** Texto para leitura **
═══
Articulação Internacional dos Atingidos e Atingidas pela Vale vai à Europa denunciar crimes da mineração no Brasil 

Grupo vai se reunir com investidores, políticos e representantes de organismos internacionais em 7 países para discutir corresponsabilização por mortes e outras violações causadas pelo extrativismo mineral

Representantes de movimentos de atingidos pela mineração iniciam jornada de denúncia por países da Europa a respeito das violações de direitos do setor mineral no Brasil e no mundo por empresas da cadeia minero-siderúrgico, que através do seu capital transnacional acirram conflitos e desigualdades. 

A agenda inclui participação nas atividades da Campanha Global pelo Desmantelamento do Poder Corporativo, reuniões com relatorias especiais da ONU, audiências com membros do parlamento europeu e do parlamento alemão, representantes da Organização para a Cooperação e Desenvolvimento Econômico (OCDE), de investidores da Vale S.A. e de empresas compradoras dos minérios extraídos no Brasil, além de debates públicos e ações de protesto .
═══
Registros de localização para texto e elementos

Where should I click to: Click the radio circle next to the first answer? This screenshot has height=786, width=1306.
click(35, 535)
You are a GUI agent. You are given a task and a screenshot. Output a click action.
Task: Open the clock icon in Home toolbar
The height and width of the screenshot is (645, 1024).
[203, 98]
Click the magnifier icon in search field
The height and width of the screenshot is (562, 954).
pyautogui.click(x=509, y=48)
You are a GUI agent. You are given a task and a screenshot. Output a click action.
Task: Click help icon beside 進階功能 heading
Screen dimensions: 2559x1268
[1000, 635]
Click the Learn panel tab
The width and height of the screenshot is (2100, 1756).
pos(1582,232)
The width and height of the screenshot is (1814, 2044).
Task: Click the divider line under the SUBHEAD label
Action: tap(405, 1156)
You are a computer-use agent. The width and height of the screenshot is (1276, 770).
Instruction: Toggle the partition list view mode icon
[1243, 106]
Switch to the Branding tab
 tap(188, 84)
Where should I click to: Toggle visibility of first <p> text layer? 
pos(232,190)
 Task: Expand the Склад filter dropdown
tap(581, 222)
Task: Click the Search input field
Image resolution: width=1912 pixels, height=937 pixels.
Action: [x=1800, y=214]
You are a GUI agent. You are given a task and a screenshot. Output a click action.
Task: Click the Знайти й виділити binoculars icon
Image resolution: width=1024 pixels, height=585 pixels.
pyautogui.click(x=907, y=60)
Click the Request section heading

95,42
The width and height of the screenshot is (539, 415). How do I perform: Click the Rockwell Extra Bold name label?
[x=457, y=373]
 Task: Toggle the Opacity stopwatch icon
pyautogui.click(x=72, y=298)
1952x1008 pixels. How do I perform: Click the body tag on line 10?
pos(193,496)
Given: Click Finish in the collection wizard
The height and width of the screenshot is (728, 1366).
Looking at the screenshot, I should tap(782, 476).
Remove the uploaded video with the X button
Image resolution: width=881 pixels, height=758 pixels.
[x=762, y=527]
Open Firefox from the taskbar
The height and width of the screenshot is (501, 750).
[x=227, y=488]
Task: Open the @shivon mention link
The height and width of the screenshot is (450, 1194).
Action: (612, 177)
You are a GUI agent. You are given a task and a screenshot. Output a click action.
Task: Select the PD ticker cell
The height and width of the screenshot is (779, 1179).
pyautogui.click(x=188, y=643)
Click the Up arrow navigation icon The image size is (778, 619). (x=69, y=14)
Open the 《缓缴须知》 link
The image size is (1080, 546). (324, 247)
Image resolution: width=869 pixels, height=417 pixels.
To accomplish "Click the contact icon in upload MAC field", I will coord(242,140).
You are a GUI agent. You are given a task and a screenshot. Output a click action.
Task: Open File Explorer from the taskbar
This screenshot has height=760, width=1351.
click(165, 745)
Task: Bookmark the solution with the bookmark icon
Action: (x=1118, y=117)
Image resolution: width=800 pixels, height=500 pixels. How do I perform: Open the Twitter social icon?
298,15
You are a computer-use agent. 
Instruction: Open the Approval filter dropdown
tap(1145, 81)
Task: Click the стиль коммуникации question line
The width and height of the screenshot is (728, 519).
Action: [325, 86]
═══
** Tarefas do exercício **
A – Por favor, reescreva o trecho do texto de "Representantes de movimentos" a "conflitos e desigualdades.", trocando "Europa" por "América Latina".
B – Segundo o texto, em quantos países o grupo vai se reunir?
C – Diga se cada afirmação a seguir concorda com o texto: (i) a agenda inclui reuniões com relatorias especiais da ONU; (ii) o grupo vai se reunir somente com políticos; (iii) a agenda prevê audiências com membros do parlamento francês.
Não é preciso consultar os itens.

** Respostas do exercício **
A –
Representantes de movimentos de atingidos pela mineração iniciam jornada de denúncia por países da América Latina a respeito das violações de direitos do setor mineral no Brasil e no mundo por empresas da cadeia minero-siderúrgico, que através do seu capital transnacional acirram conflitos e desigualdades.

B – Em 7 países.

C –
(i) Sim: "reuniões com relatorias especiais da ONU".
(ii) Não: "com investidores, políticos e representantes de organismos internacionais".
(iii) Não: "membros do parlamento europeu e do parlamento alemão".